Uno de los libros menores de Beljaev, La guerra en el éter, conoció un momento de celebridad, al saberse que el Pentágono estaba buscando un ejemplar a cualquier precio. Los estrategas americanos creyeron ver en él una anticipación de la derrota militar de Estados Unidos, victimas de un ataque de cohetes rusos apoyados por la aviación y las armas electrónicas. Pero La guerra en el éter termina con un brusco despertar del protagonista. Sólo ha sido un sueño, una pesadilla, y en el mundo de la realidad, las dos grandes democracias, URSS y USA, no corren ningún peligro de hacerse la guerra una a la otra. Esperemos que, en este punto, Beljaev se haya mostrado un buen profeta. De pasada, indiquemos también que esta conclusión imita la de La guerra infernal, de los franceses Giffardy Robida.

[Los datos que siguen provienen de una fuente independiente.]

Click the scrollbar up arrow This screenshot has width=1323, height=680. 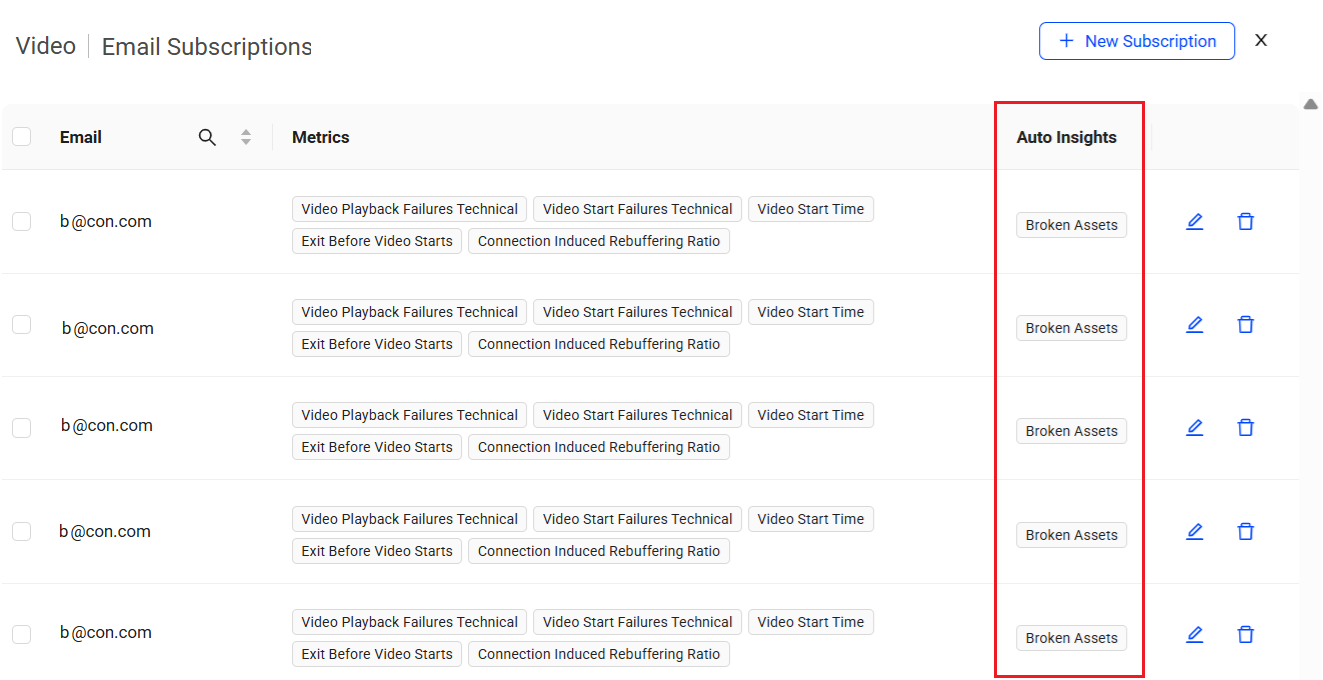pyautogui.click(x=1310, y=104)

Como la obra de Julio Verne, la de Beljaev es extremadamente sólida. Anticipa poco, y de forma racional e inteligente. Se encuentran en ella pocos errores científicos.
Al igual que Verne, Beljaev se permite, a veces, asombrosas intuiciones poéticas. Fue, probablemente, el primer autor de ciencia-ficción que hizo resaltar que en la luna no hay noche, porque las rocas lunares remiten, por fluorescencia, la luz solar absorbida.